Le pape désigne généralement deux dominicains pour chaque tribunal avec une mission très spéciale : mener l'enquête sur la droiture de la foi des paroissiens. Leur outil essentiel est l'interrogatoire, dont le contenu est minutieusement noté et archivé. La torture physique est autorisée à partir de 1254, mais elle est beaucoup moins pratiquée que les pressions psychologiques, notamment la prison préventive. En effet, le but est de faire avouer aux accusés leurs erreurs afin d'assurer, même malgré eux, leur abjuration et donc leur salut.
- Les inquisiteurs ne sont généralement pas des sadiques mais des professionnels de l'interrogatoire, dans un monde où la notion de liberté de conscience n'existe pas, explique l'historien Laurent Albaret. Ils savent que sous la torture, les accusés avouent n'importe quoi. Mais ils travaillent dans le secret et utilisent les dénonciations. L'accusé n'a pas d'avocat ni le droit de faire appel.

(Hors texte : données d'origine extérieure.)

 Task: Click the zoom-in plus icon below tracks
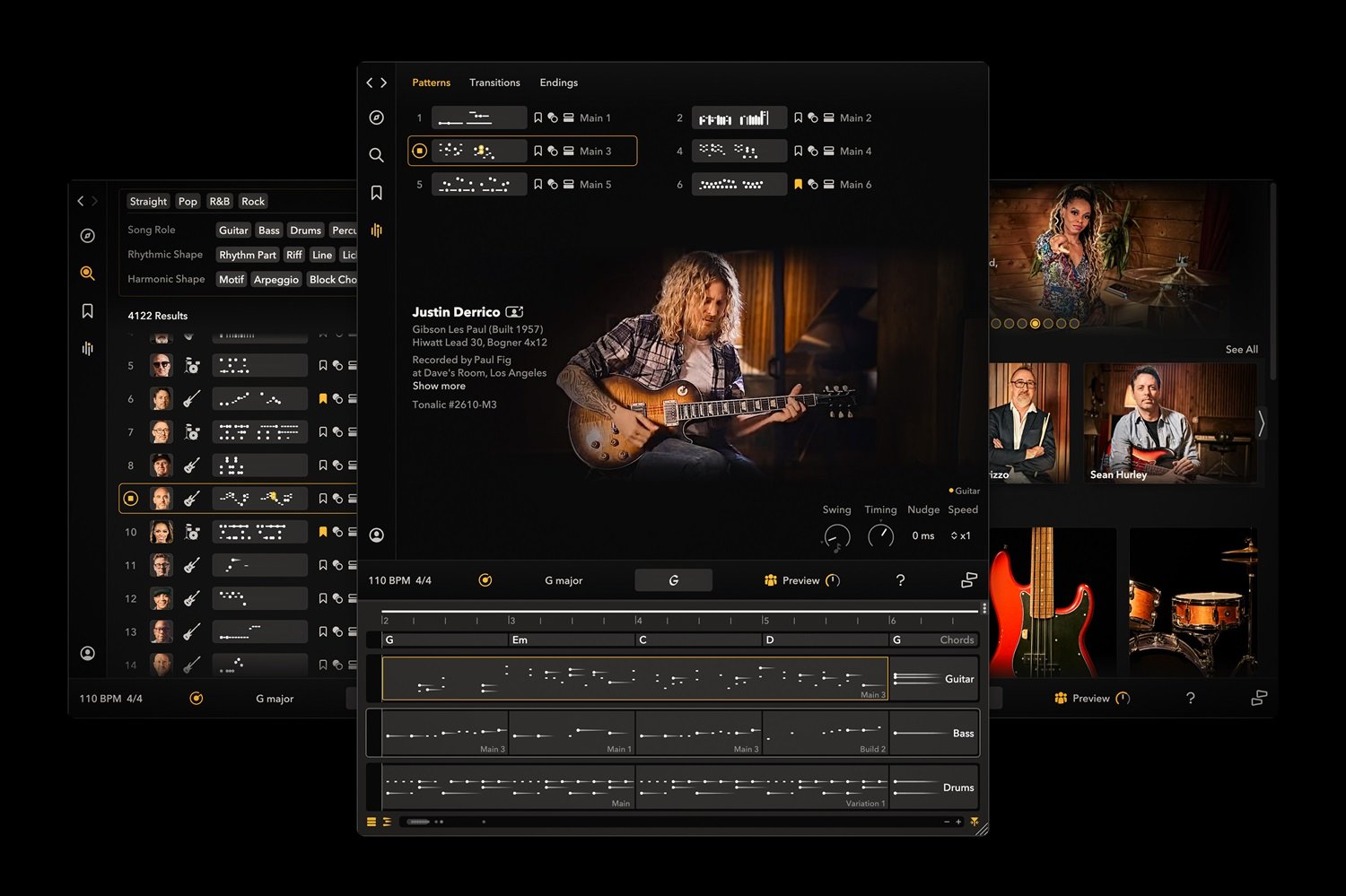958,822
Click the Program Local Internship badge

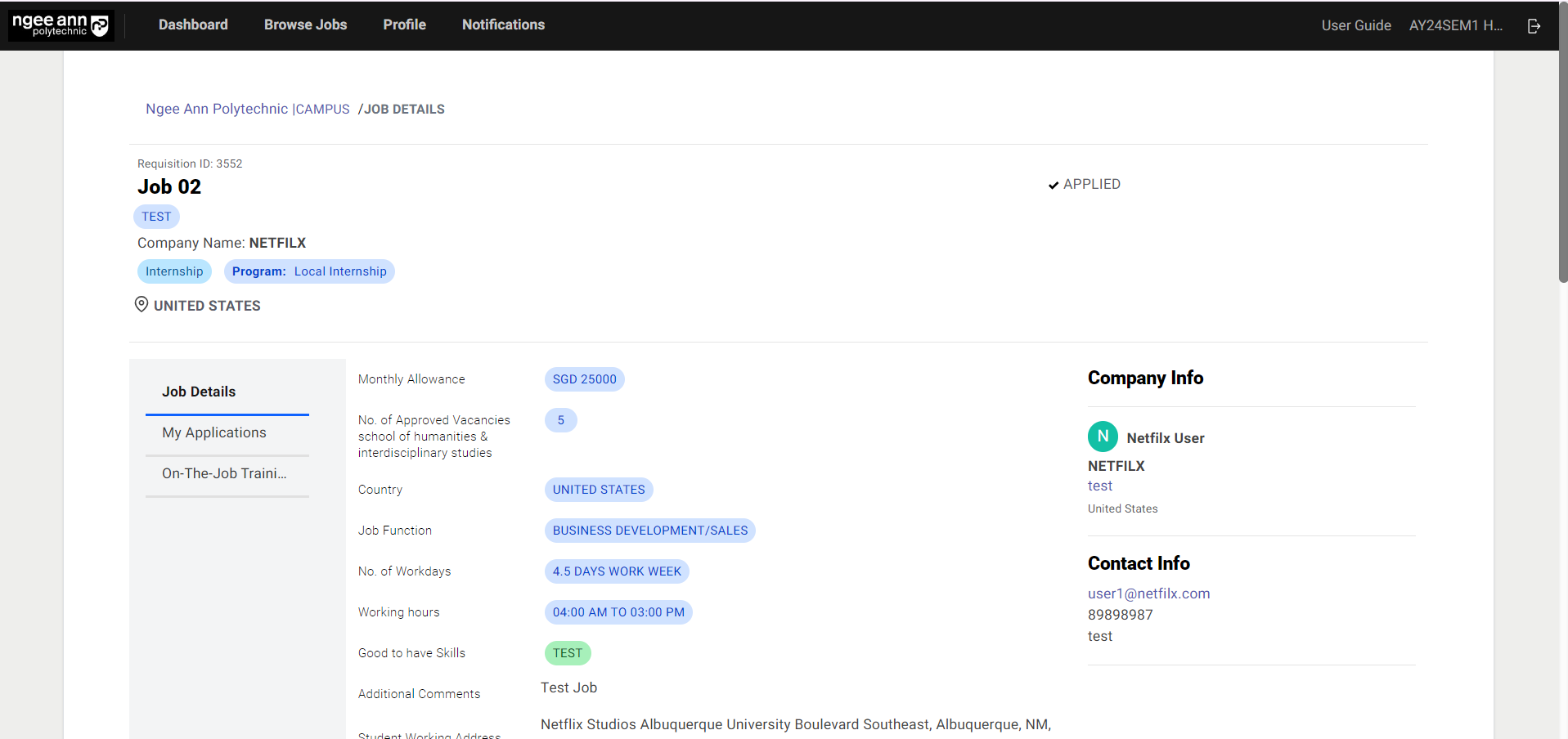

A la fin d'une enquête, l'inquisiteur rend publiquement ses condamnations, parfois à mort, mais le plus souvent à des peines plus ou moins sévères de prison, ou au port de vêtements montrant à tous l'infamie de l'hérétique.
Rien qu'au tribunal de Toulouse, Laurent Albaret estime que 20.000 à 30.000 interrogatoires ont probablement été menés au XIIIe siècle.
- Le plus grand succès de l'Inquisition est sans doute d'avoir si bien quadrillé le territoire qu'elle a installé la peur de l'hérésie dans la pensée des habitants et l'idée que le salut ne peut s'obtenir qu'au sein de l'Institution.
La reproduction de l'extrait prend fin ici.